#### [Testo della pagina]

%%

La testimonianza della Tradizione della Chiesa
I Padri della Chiesa e i concili costituiscono successivamente una importante testimonianza per lo
sviluppo della posizione ecclesiastica. Secondo i Padri le istruzioni bibliche sono vincolanti. Essi
ricusano le leggi civili sul divorzio ritenendole incompatibili con la richiesta di Gesù. La Chiesa dei
Padri, in obbedienza al Vangelo, ha respinto il divorzio e il secondo matrimonio; rispetto a tale
questione la testimonianza dei Padri è inequivocabile.
Nell’epoca patristica i credenti separati che si erano risposati civilmente non venivano riammessi ai
sacramenti nemmeno dopo un periodo di penitenza. Alcuni testi patristici lasciano intendere che gli
abusi non venivano sempre rigorosamente respinti e che a volte sono state cercate soluzioni
pastorali per rarissimi casi limite.
Più tardi e in alcune zone, soprattutto a causa della crescente interdipendenza tra Chiesa e Stato, si
pervenne a più grandi compromessi. In oriente questo sviluppo ha proseguito il suo corso e ha
portato, soprattutto dopo la separazione dalla cattedra di Pietro, a una prassi sempre più liberale.
Oggi nelle Chiese ortodosse esiste una varietà di cause per il divorzio, che sono solitamente
giustificate con riferimento alla oikonomìa, la clemenza pastorale per i singoli casi difficili, e
aprono la strada a un secondo o terzo matrimonio con carattere penitenziale. Questa prassi non è
coerente con la volontà di Dio, chiaramente espressa dalle parole di Gesù sulla indissolubilità del
matrimonio, e ciò rappresenta certamente una questione ecumenica da non sottovalutare.

%%

#### [Righe]

%%

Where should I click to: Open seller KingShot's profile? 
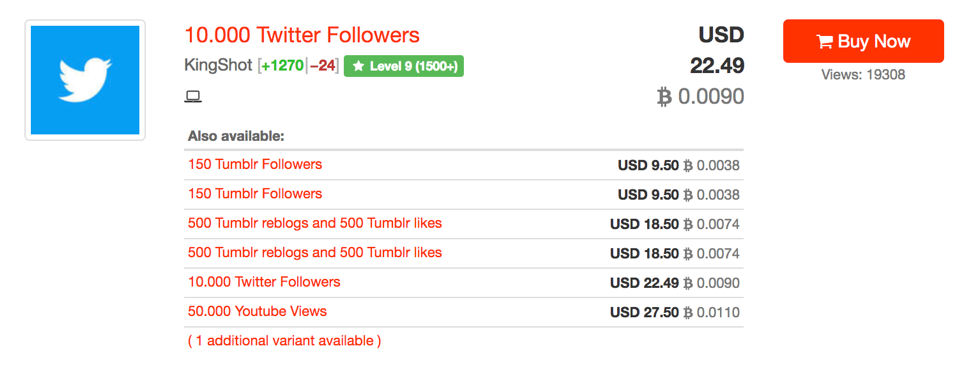(219, 66)
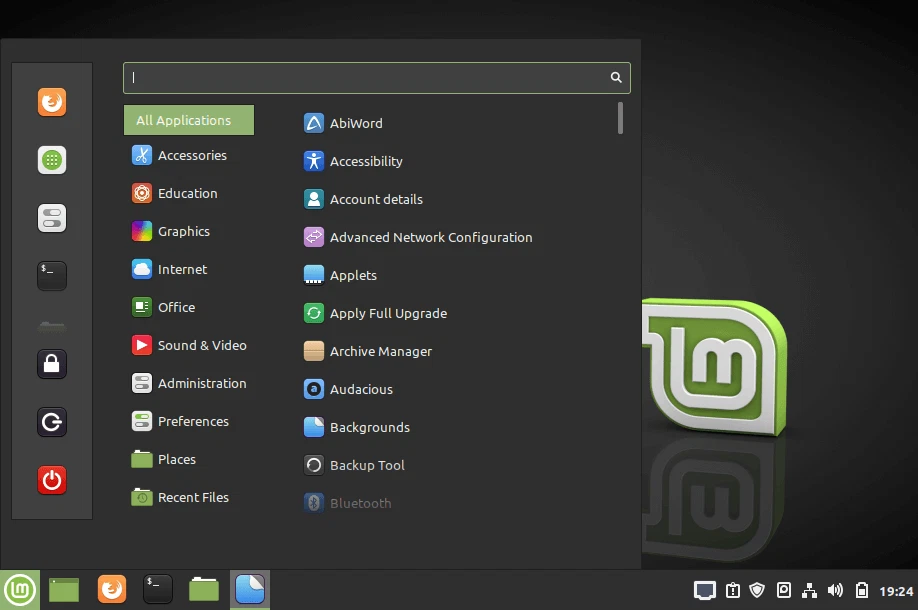The image size is (918, 610).
Task: Lock the screen using the padlock icon
Action: pos(51,363)
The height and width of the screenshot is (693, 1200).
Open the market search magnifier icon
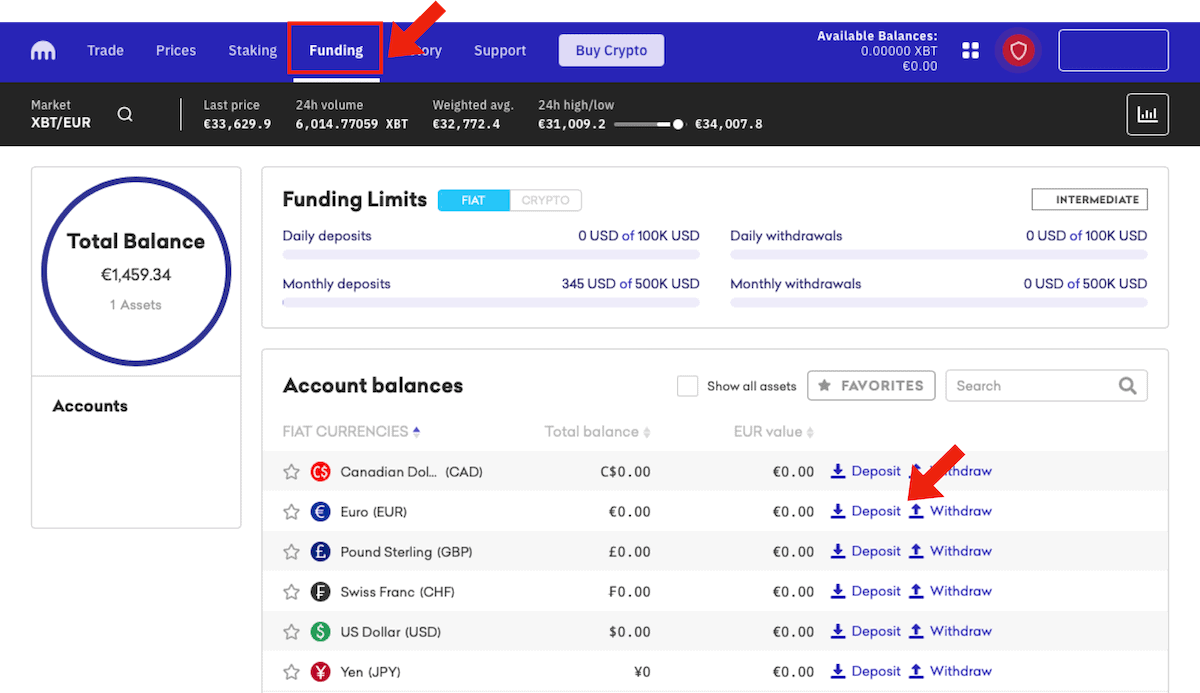125,114
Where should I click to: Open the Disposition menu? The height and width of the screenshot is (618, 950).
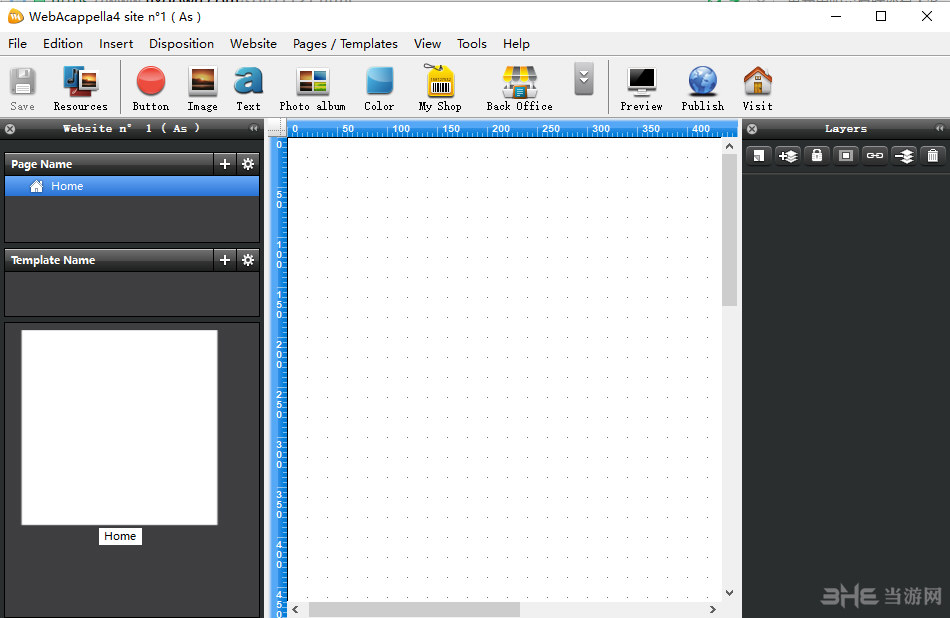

%%

#### [Richiesta 1]
Secondo il testo sulla tradizione della Chiesa, a quale concetto fanno solitamente riferimento le Chiese ortodsse per giustificare le cause di divorzio?
#### [Richiesta 2]
Trascrivi fedelmente dal testo sulla tradizione della Chiesa il passo che va da "Più tardi e" fino a "da non sottovalutare." compreso.

#### [Risultato finale 1]
Fanno riferimento all'oikonomìa, cioè la clemenza pastorale per i singoli casi difficili.

#### [Risultato finale 2]
Più tardi e in alcune zone, soprattutto a causa della crescente interdipendenza tra Chiesa e Stato, si
pervenne a più grandi compromessi. In oriente questo sviluppo ha proseguito il suo corso e ha
portato, soprattutto dopo la separazione dalla cattedra di Pietro, a una prassi sempre più liberale.
Oggi nelle Chiese ortodosse esiste una varietà di cause per il divorzio, che sono solitamente
giustificate con riferimento alla oikonomìa, la clemenza pastorale per i singoli casi difficili, e
aprono la strada a un secondo o terzo matrimonio con carattere penitenziale. Questa prassi non è
coerente con la volontà di Dio, chiaramente espressa dalle parole di Gesù sulla indissolubilità del
matrimonio, e ciò rappresenta certamente una questione ecumenica da non sottovalutare.